On the surface, the chances of Theresa May adopting Labour or Liberal Democrat ideas look about as likely as those of Jeremy Corbyn announcing that he will work with the Tories on housing or anything else.

But unless there is another general election soon (still a possibility) she will need some opposition support to implement the reforms identified in the Taylor review.

And any measures to tackle the housing challenge that go beyond the status quo represented in the White Paper will also require the support of other parties.

Beneath the headlines and political point-scoring, housing ought to be one area where the parties can work together.

One positive is that the Conservatives under May seem to have moved away from the divisive policies of the Cameron-Osborne years: pouring everything into homeownership schemes to boost the Tory vote while doing all they can to undermine social housing on the grounds that it breeds Labour voters.

“Housing ought to be one area where the parties can work together.”

Equally, Labour’s manifesto – and especially its more detailed mini-manifesto published in the final days of the campaign – were serious attempts to grapple with the issues facing housing across all tenures.

Theresa May has invited ideas from other parties on the labour market
Theresa May has invited ideas from other parties on the labour market

There were also examples in the last parliament of the parties working together.

The all-party Work and Pensions Committee and the Communities and Local Government Committee jointly recommended that the government should change its plans to link funding for supported housing to the Local Housing Allowance.

The committees offer an obvious opportunity for cross-party working in the new parliament in the absence of co-operation at the top.

And the Homelessness Reduction Act was proposed by Conservative MP Bob Blackman but passed with all-party support for its new approach to homelessness prevention.

If this parliament continues for its full term, informal co-operation like that will be desperately needed, not least to ensure that the rest of the housing system does not carry on creating homelessness quicker than the new legislation can prevent it.

To set the right tone, the Conservatives could formally drop their divisive 2015 manifesto commitment to force councils to sell their high-value stock as it falls vacant to fund the extension of the Right to Buy to housing association tenants.

Forced sales are on the statute book and awaiting implementation but no workable version of the scheme has emerged since it was first written on the back of an envelope at Policy Exchange.

“Rather than quietly forget about the high-value asset levy, why not formally abandon the idea?”

The pledge has little support in Tory local government and it didn’t appear in the 2017 manifesto.

Rather than quietly forget about it, why not formally abandon the idea: let central government and the housing associations who want it fund Right to Buy discounts if they want to.

Next, opposition MPs could acknowledge that the 2017 Tory manifesto did have some good ideas.

The pledge to halve and then end rough sleeping deserves all-party support. So too, perhaps, the rather misleading “new generation of council housing” if it were adapted to include social as well as affordable homes.

Reform of compulsory purchase and encouragement for land value capture also looked promising but they are in danger of disappearing along with Nick Timothy and the Tory majority.

Borrowing from Labour, the government could still implement its plan for a Department of Housing with a dedicated cabinet minister.

This would give housing more clout within government and send a clear signal about the political importance of the response to Grenfell Tower.

From the Lib Dems, Ms May could look at ideas for a Housing and Infrastructure Development Bank and lifting local authority borrowing caps.

+ + + + +

TASK 1: In the records, swap "icon" for "symbol". Begin at the line that has "574x324 pixels." and stop after the line that has "coord(218,161)".
TASK 2: Carry on the article about cross-party cooperation on housing from the point where it stops.
The article and the records come from unrelated sources.

RECORDED INFORMATION:

+ + + + +

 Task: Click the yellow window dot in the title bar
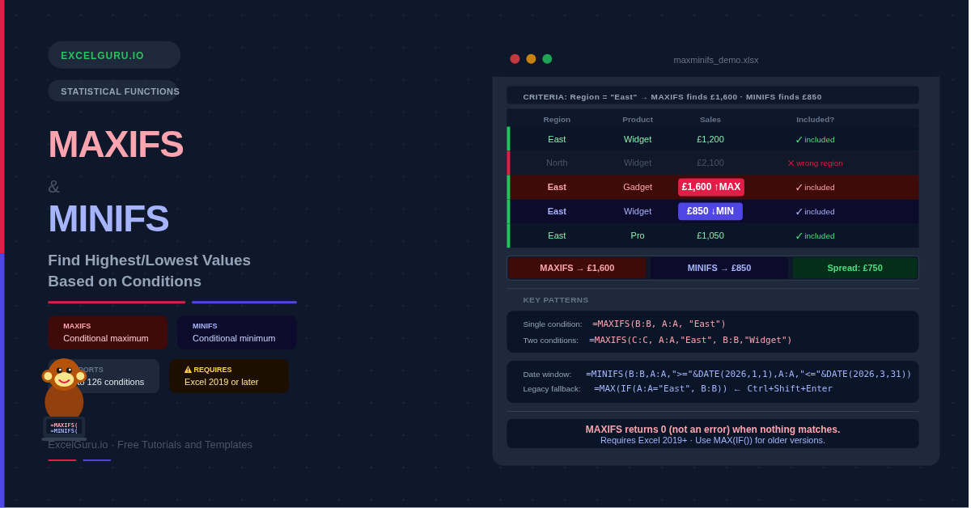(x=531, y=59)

+ + + + +

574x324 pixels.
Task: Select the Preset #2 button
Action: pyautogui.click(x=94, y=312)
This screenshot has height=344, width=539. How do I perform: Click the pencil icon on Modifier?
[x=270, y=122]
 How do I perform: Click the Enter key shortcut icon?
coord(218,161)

+ + + + +

WRITTEN ANSWER 1:
574x324 pixels.
Task: Select the Preset #2 button
Action: pyautogui.click(x=94, y=312)
This screenshot has height=344, width=539. How do I perform: Click the pencil symbol on Modifier?
[x=270, y=122]
 How do I perform: Click the Enter key shortcut symbol?
coord(218,161)

WRITTEN ANSWER 2:
England has already borrowed some of Wales’ approach to homelessness and Scotland’s ban on letting agent fees so maybe now it’s time to look at Scotland’s ambitious targets for affordable (including social) housing too?

“The differences between the parties are much clearer on housing benefit and social security.”

The Green Party’s approach to the private rented sector – rent control and secure tenancies – may be anathema to the Conservatives now and may never happen in full, but politics is moving inexorably in the direction of greater regulation.

Who would have thought even two years ago that the Tories would be proposing a fees ban?

The differences between the parties are much clearer on housing benefit and social security.

Despite having no majority, cuts and freezes introduced in the last parliament will have an effect right up to 2020. If austerity is over, try telling that to the people who will be tipped into destitution and homelessness.

As an illustration of the effects on housing benefit and people on low incomes, see analysis by Abi Davies and Chris Buckle launched today.

Beyond that cross-party consensus on funding supported housing, the parties look miles apart on housing benefit. The government is still poised to appeal against its defeat on the overall benefit cap.

So the government could again borrow from Labour and adopt its approach to reducing the deficit. Make clear the difference between investment and day-to-day spending and bricks and benefits and appreciate that investing in homes for social rent now means a lower housing benefit bill later.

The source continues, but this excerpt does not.